Screenshot grounding data
::::::::

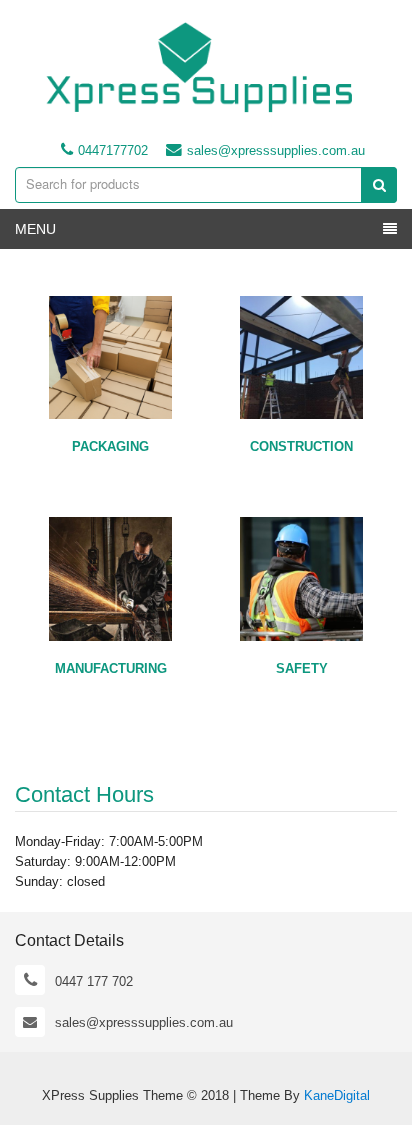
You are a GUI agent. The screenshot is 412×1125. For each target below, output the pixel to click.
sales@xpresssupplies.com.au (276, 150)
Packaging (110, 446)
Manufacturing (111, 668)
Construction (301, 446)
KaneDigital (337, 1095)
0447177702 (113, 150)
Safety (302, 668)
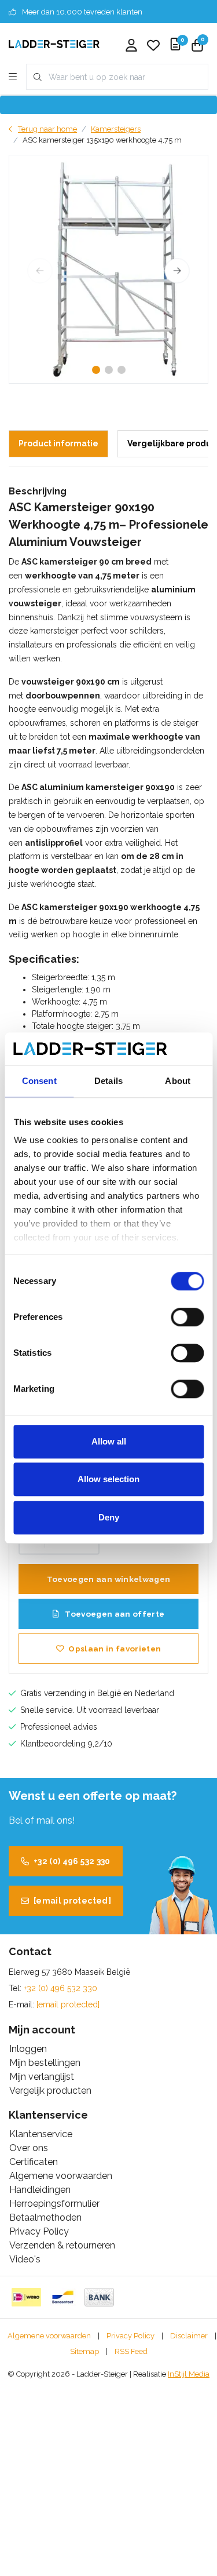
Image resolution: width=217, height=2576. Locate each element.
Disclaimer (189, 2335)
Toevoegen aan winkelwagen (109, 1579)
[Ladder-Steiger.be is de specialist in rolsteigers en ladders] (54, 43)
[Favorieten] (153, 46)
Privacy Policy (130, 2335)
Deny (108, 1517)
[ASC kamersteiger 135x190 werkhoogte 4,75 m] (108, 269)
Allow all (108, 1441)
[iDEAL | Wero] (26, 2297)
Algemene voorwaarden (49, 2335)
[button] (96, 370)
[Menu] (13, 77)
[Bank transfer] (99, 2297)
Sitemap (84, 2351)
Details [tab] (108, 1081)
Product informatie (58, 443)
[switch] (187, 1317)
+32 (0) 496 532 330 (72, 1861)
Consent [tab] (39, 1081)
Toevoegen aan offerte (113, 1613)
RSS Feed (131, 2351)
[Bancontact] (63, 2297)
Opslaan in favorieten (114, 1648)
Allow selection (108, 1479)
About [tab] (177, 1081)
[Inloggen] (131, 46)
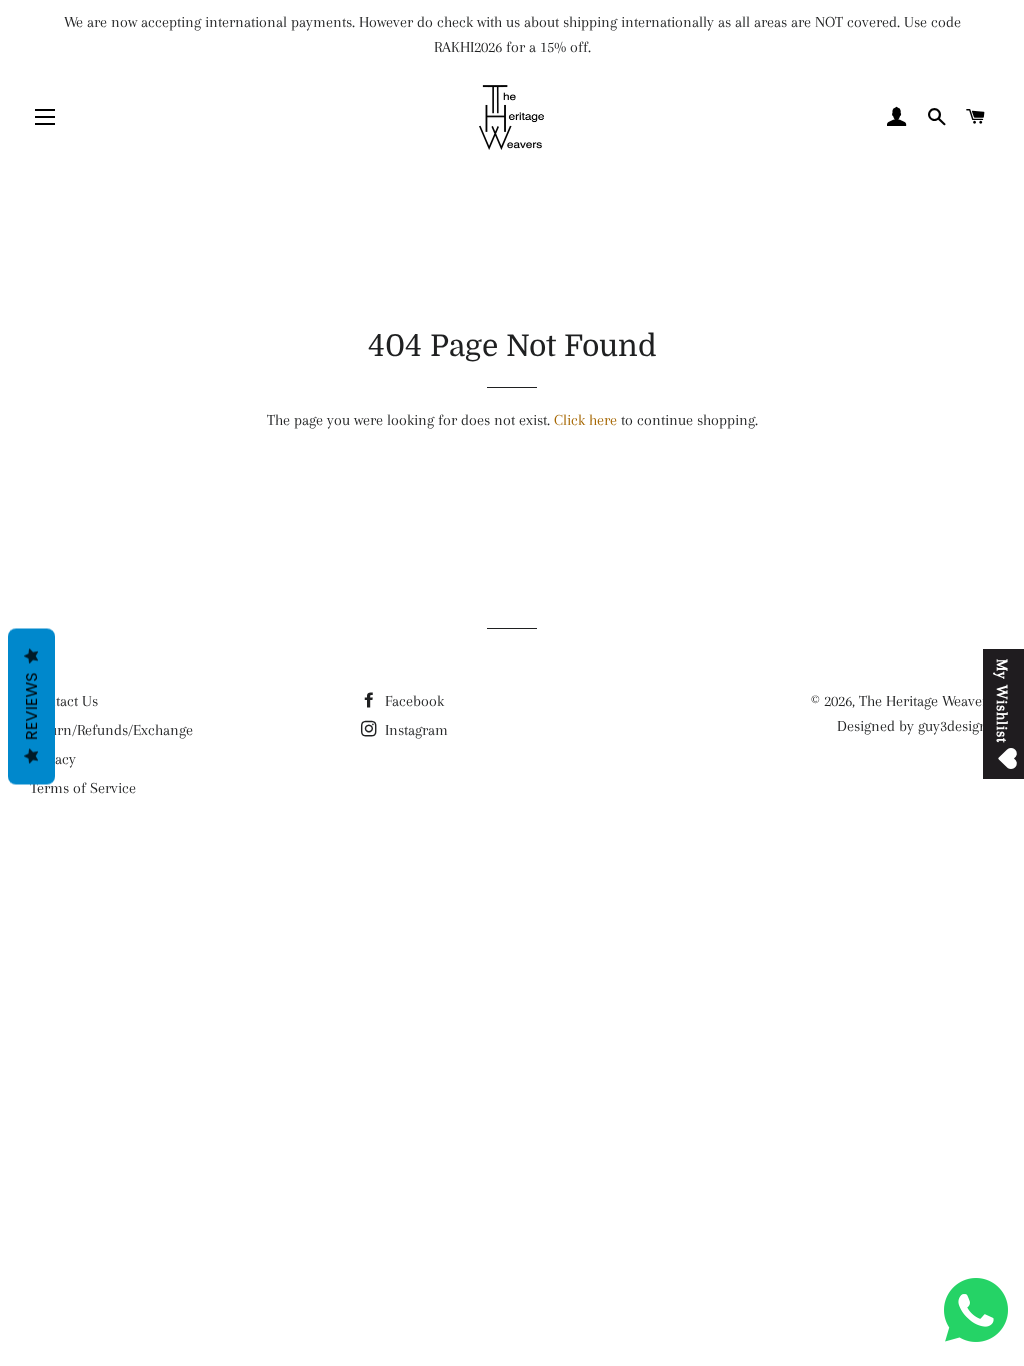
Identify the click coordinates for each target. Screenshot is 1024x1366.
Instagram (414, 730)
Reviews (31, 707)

::::::::

## Exercise brief
Where the line containing "Details [tab] (108, 1081)" appears in the records above, begin copying and continue exactly through the last line, with nothing else; omit every picture.

## Response for this exercise
Details [tab] (108, 1081)
Product informatie (58, 443)
[switch] (187, 1317)
+32 (0) 496 532 330 (72, 1861)
Consent [tab] (39, 1081)
Toevoegen aan offerte (113, 1613)
RSS Feed (131, 2351)
[Bancontact] (63, 2297)
Opslaan in favorieten (114, 1648)
Allow selection (108, 1479)
About [tab] (177, 1081)
[Inloggen] (131, 46)
Identify the click coordinates for each target. Screenshot is 1024x1366.
Instagram (414, 730)
Reviews (31, 707)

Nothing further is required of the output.